Kushajim was originally from a family from al-Sind; his grandfather al-Sindi was a notable Abbasid official during the reign of Harun al-Rashid. Kushajim was born at Ramla in Palestine, and initially lived at the court of Abdallah ibn Hamdan in Mosul, later joining that of Sayf al-Dawla in Aleppo. He also made visits to Baghdad, Egypt and Damascus. His son-in-law was al-Sanawbari. He died in 961.

== Works ==
Kushajim was a master of a number of crafts: his chosen name Kushajim (کشاجم) was said to be created from initials of skills he excelled in (katib, sha'ir, adib, jawad, and mantiq). He wrote a number of works, including:

- A Diwan, first published in Beirut in 1895;
- Kitāb Adab al-Nadīm ('The Etiquette/Art of the Boon Companion'), a work on the education and accomplishments expected of a court companion (nadīm).
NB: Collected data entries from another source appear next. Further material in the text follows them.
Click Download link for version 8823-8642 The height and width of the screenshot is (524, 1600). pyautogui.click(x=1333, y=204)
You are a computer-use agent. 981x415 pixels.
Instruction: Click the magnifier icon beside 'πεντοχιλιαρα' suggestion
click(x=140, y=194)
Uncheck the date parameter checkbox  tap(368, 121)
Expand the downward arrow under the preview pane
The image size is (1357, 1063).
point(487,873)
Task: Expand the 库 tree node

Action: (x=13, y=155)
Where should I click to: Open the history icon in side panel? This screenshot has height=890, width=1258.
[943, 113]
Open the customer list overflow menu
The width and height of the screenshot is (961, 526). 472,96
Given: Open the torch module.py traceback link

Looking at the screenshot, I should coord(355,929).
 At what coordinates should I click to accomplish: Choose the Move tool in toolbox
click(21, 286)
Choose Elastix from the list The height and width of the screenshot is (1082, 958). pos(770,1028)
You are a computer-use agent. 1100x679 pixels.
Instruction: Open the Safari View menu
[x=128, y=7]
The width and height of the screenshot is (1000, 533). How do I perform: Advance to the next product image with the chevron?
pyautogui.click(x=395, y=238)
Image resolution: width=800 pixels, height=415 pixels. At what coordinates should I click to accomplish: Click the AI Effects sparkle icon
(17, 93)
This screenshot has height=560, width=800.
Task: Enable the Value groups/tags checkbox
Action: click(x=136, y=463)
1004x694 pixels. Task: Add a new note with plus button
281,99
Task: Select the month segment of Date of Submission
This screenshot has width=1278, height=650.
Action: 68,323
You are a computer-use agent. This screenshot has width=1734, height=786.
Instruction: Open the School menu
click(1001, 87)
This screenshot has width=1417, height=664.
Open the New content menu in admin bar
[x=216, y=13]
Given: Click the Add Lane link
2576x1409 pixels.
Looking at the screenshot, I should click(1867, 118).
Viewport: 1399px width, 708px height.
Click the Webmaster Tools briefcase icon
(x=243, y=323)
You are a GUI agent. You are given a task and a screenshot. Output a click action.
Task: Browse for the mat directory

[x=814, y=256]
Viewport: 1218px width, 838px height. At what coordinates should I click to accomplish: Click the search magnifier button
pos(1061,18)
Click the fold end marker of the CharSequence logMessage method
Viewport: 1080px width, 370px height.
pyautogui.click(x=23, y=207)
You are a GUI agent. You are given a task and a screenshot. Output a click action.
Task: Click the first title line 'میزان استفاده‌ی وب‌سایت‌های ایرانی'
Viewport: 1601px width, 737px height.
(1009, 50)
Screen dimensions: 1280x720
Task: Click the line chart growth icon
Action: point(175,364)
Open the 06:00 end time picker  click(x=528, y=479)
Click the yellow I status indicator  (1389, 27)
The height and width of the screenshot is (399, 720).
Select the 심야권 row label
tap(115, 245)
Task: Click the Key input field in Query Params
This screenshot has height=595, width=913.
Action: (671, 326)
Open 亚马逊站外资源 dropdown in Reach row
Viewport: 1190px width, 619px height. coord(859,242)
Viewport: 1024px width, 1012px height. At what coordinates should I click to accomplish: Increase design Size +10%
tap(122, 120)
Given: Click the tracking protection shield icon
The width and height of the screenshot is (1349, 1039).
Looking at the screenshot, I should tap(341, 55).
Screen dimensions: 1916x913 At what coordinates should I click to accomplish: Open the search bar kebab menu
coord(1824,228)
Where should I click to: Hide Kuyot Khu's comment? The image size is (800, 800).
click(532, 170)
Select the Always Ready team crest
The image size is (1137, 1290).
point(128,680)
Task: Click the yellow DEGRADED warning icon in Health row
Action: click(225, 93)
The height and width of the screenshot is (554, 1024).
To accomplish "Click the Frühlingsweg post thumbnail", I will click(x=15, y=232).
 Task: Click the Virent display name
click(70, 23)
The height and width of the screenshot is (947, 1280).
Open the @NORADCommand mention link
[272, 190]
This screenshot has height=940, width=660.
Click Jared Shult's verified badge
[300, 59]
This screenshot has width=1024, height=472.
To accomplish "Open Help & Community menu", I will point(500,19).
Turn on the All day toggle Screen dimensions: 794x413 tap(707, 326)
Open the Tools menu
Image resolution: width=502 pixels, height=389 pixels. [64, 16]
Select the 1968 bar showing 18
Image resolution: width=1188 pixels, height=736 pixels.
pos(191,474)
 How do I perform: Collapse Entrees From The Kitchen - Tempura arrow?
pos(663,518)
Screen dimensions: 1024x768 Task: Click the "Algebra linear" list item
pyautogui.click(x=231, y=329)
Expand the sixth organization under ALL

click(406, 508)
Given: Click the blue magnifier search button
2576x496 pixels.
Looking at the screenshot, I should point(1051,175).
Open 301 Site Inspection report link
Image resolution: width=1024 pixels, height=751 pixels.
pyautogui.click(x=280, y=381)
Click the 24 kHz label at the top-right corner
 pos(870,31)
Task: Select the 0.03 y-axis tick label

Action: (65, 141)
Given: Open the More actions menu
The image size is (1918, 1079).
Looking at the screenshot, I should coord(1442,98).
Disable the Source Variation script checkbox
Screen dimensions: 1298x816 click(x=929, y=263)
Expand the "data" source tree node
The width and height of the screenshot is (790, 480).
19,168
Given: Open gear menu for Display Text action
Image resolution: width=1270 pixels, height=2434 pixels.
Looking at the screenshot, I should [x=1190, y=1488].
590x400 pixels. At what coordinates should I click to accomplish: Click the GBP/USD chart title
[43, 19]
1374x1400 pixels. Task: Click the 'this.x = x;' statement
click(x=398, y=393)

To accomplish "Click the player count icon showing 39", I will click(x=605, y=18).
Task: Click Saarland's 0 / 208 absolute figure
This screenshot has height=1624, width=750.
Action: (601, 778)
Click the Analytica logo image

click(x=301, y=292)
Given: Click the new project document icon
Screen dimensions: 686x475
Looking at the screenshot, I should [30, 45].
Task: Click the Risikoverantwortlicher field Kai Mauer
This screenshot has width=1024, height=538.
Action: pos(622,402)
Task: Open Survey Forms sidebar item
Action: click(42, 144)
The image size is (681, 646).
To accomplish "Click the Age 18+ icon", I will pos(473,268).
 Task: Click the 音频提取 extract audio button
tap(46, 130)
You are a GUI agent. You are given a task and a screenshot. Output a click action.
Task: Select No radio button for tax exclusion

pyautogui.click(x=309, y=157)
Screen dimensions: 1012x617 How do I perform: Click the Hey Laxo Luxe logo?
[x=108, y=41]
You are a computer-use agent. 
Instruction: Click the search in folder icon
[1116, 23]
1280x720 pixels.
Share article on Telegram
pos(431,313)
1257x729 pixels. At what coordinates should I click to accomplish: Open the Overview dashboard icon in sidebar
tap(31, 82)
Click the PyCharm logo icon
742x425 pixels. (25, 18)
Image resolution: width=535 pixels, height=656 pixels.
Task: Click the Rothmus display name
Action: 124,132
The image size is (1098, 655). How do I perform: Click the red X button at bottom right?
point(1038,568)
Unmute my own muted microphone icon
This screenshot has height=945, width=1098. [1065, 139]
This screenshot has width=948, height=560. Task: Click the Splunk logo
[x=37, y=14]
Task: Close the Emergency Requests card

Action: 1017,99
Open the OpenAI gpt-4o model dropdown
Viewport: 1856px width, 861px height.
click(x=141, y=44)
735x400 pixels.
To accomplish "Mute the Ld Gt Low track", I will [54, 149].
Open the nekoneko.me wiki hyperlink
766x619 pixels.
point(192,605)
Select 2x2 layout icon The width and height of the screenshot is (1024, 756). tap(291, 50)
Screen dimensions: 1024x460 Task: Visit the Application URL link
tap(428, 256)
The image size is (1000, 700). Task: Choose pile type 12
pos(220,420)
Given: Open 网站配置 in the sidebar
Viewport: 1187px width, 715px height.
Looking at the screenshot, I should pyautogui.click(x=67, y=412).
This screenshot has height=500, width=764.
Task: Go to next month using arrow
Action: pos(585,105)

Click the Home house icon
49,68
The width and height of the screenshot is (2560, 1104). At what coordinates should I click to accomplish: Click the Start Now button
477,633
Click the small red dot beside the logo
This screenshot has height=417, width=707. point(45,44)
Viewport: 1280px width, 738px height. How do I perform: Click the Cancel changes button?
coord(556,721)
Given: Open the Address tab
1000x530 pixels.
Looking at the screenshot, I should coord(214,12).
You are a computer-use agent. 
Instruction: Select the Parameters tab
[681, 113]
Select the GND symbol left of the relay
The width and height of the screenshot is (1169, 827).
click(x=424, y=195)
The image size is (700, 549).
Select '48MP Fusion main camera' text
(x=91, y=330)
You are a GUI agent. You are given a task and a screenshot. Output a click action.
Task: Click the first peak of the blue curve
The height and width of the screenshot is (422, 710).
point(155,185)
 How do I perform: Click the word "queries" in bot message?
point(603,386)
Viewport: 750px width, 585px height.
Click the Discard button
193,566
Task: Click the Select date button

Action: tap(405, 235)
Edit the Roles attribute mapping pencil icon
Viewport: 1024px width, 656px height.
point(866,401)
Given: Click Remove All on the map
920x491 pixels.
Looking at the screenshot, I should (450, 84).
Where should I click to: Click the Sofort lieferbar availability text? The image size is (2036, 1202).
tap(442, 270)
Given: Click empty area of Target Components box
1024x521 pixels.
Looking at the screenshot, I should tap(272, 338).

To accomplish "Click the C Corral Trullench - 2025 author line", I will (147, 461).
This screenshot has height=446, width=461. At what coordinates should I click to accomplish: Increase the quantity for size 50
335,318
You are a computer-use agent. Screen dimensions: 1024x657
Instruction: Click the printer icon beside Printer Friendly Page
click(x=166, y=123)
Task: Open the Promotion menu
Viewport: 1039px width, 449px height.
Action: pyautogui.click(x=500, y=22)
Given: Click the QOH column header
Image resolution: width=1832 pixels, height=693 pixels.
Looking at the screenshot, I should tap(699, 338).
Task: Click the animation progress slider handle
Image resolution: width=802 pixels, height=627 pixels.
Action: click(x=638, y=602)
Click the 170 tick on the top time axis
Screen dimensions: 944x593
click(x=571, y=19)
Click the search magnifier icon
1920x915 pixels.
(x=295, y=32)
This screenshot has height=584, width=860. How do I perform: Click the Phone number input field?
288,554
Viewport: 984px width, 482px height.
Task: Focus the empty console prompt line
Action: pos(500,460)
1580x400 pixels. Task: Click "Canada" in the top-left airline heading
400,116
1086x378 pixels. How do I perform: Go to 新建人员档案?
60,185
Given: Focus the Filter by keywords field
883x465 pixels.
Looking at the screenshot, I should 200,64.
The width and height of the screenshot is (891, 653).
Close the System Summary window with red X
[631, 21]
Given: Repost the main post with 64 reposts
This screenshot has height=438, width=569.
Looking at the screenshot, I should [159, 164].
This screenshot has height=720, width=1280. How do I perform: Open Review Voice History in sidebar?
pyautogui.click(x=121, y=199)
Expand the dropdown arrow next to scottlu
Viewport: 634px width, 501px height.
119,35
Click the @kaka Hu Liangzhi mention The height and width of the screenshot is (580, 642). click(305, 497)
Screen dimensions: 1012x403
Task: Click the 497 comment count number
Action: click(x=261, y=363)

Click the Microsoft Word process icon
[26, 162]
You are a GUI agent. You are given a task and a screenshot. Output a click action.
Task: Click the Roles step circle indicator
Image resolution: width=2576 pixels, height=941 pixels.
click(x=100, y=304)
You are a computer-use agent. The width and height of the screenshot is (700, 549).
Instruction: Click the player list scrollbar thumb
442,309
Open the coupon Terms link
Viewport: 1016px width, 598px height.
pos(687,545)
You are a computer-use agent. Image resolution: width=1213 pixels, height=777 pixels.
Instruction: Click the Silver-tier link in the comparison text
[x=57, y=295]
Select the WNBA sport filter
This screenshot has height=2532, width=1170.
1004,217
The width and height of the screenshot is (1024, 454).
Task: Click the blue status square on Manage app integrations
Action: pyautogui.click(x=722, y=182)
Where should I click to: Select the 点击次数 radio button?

It also covered things such as food and cooking, music, poetry, etiquette and courtly accomplishments;
- Kitāb al-Maṣāyid wa-l-Maṭārid ('The Book of Snares and Game'), a treatise on hunting and falconry. It is considered one of the oldest surviving Arabic work on venery and falconry;
- Kitāb al-Bayzara, another work on falconry;
- Khaṣāʾiṣ al-Ṭarab ('The Characteristics of Music'), on music and musical performance;
- A collection of epistles (rasāʾil);
- 24 of his poems on culinary are also preserved in Ibn Sayyār al-Warrāq's Kitāb al-Ṭabīkh.